**PROBLEM REQUIREMENTS**
Would you please write out the records below exactly as they appear?

**MATERIAL SUPPLIED**

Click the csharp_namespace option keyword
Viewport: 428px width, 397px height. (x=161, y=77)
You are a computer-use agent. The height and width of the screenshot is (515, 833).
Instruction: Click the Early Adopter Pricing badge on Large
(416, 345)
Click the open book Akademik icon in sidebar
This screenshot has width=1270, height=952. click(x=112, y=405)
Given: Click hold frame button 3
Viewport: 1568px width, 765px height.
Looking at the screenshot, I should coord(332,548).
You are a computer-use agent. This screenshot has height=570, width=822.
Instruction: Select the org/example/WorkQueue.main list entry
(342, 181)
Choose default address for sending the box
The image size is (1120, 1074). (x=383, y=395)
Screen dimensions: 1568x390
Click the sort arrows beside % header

**COMPLETED EXERCISE**
Click the csharp_namespace option keyword
Viewport: 428px width, 397px height. (x=161, y=77)
You are a computer-use agent. The height and width of the screenshot is (515, 833).
Instruction: Click the Early Adopter Pricing badge on Large
(416, 345)
Click the open book Akademik icon in sidebar
This screenshot has width=1270, height=952. click(x=112, y=405)
Given: Click hold frame button 3
Viewport: 1568px width, 765px height.
Looking at the screenshot, I should coord(332,548).
You are a computer-use agent. This screenshot has height=570, width=822.
Instruction: Select the org/example/WorkQueue.main list entry
(342, 181)
Choose default address for sending the box
The image size is (1120, 1074). (x=383, y=395)
Screen dimensions: 1568x390
Click the sort arrows beside % header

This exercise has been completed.